しかし、IL-4とIL-13は、それらの受容体複合の差異のためin vitro及びin vivoで多くの異なる機能を有する。例えば、IL-13の隔離はマウス喘息モデルにおいて気道の反応性亢進を防止し、かつ粘膜産生を減らすが、IL-4はそうでないことが分かっている。このIL-13と喘息反応の関係は、他の研究によってさらに支持された;例えば、Hershey et al., 2003 J. Allergy Clin. Immunol. 111(4):677-690;Grunig et al., 1998 Science 282(5397):2261-2263;Mattes et al., 2001 J. Immunol. 167(3):1683-1692;及びFulkerson et al., 2006 Am. J. Respir. Cell. Mol. Biol. 35(3)337-346を参照されたい。例えば、肺へのIL-13の送達は、マウスの喘息様表現型全体を誘導するのに十分であることが分かっている。処理動物は、気道の反応性亢進、好酸球に富む細胞炎症、粘膜の過剰産生を伴う杯状細胞の過形成、及び上皮下線維形成を発生する;例えば、Wills-Karp et al., 1998 Science 282(5397): 2258-2261;Reiman et al., 2006 Infect. Immun. 74(3): 1471-1479;及びKaviratne et al., 2004 J. Immunol. 173(6):4020-4029を参照されたい。さらに、IL-13の発現は、ヒト喘息患者の肺内で上昇することが報告された。さらに、数グループがIL-13遺伝子の多形とアレルギー形質及び喘息症状の高い危険との関連性を報告した。これらの多形のいくつかはIL-13の高発現と関係があることが示された;例えば、Huang et al., 1995 J. Immunol. 155(5)2688-2694;Naseer et al., 1997 Am. J. Respir. Crit. Care Med. 155(3):845-851;Vladich et al., 2005 J. Clin. Invest. 115(3):747-754;Chen et al., 2004 J. Allergy Clin. Immunol. 114(3):553-560;及びVercelli et al., 2002 Curr. Opin. Allergy Clin. Immunol. 2(5):389-393を参照されたい。
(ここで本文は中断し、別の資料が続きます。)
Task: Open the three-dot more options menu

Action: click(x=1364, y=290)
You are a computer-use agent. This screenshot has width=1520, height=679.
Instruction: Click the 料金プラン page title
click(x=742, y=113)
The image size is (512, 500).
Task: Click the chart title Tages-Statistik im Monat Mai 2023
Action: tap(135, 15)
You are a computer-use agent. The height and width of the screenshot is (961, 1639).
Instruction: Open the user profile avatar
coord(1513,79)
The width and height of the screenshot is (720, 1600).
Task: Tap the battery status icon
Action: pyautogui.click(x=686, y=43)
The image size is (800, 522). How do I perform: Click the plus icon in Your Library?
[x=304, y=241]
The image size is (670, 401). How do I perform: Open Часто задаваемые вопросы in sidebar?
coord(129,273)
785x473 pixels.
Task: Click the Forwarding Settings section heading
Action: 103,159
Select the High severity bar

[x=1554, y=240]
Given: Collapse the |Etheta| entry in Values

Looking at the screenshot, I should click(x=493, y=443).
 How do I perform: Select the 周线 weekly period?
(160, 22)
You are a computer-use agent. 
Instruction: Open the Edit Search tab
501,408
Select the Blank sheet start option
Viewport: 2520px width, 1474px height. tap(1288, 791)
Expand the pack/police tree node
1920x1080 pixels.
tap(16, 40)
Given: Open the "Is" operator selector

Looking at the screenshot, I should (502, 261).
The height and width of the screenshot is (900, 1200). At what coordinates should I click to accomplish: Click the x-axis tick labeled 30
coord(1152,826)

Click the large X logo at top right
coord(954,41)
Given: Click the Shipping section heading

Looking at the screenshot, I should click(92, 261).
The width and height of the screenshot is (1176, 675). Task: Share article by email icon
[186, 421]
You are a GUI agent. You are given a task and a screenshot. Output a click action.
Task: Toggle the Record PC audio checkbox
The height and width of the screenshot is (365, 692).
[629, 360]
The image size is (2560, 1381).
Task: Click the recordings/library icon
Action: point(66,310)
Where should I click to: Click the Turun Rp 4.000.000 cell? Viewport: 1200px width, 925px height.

IL-13は、限定するものではないが、種々の呼吸器及びアレルギー媒介障害、線維症、強皮症、炎症性腸疾患及び特定の癌といった種々の他の状態とも関連している;例えば、Wynn, T.A., 2003 Annu. Rev. Immunol. 21:425-456;Terabe et al., 2000 Nat. Immunol. 1(6):515-520;Fuss et al., 2004 J. Clin. Invest. 113(10):1490-1497;Simms et al., 2002 Curr. Opin. Rheumatol. 14(6):717-722;及びHasegawa et al., 1997 J. Rheumatol. 24(2):328-332を参照されたい。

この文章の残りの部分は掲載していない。